Negli ultimi mesi, un’ondata silenziosa ma devastante di attacchi informatici ha cominciato a colpire milioni di utenti inconsapevoli attraverso uno dei canali più sottovalutati della rete: i convertitori PDF online. La società di sicurezza CloudSEK ha recentemente pubblicato un’indagine approfondita su una serie di campagne di social engineering particolarmente sofisticate, denominate “Byte Bandits”, che sfruttano la fiducia dell’utente nella funzionalità apparentemente innocua della conversione di file per distribuire un malware modulare altamente pericoloso. La scoperta arriva in seguito a un’allerta dell’FBI di Denver, che aveva segnalato l’aumento di falsi convertitori PDF come vettori per la distribuzione di codice malevolo.

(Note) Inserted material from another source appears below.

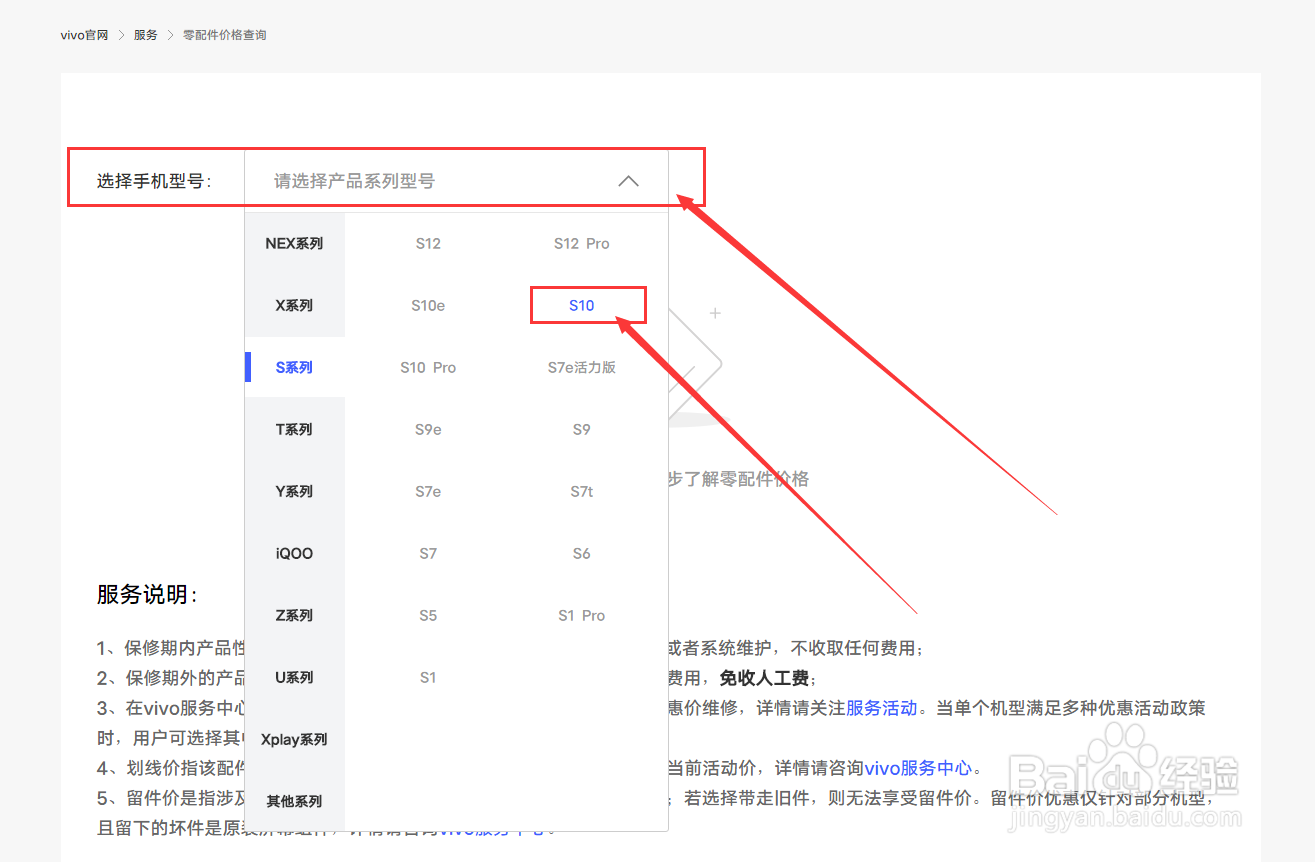Open 服务 in the breadcrumb trail
Screen dimensions: 1315x862
click(146, 34)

Lo scenario iniziale: l’illusione di un’operazione legittima

I portali falsi al centro dell’indagine, come candyxpdf[.]com e candyconverterpdf[.]com, imitano con estrema precisione l’interfaccia grafica di siti popolari e legittimi come pdfcandy.com, fornendo la stessa sequenza di caricamento file, identici pulsanti di selezione, e persino una simulazione di avanzamento percentuale del processo di conversione.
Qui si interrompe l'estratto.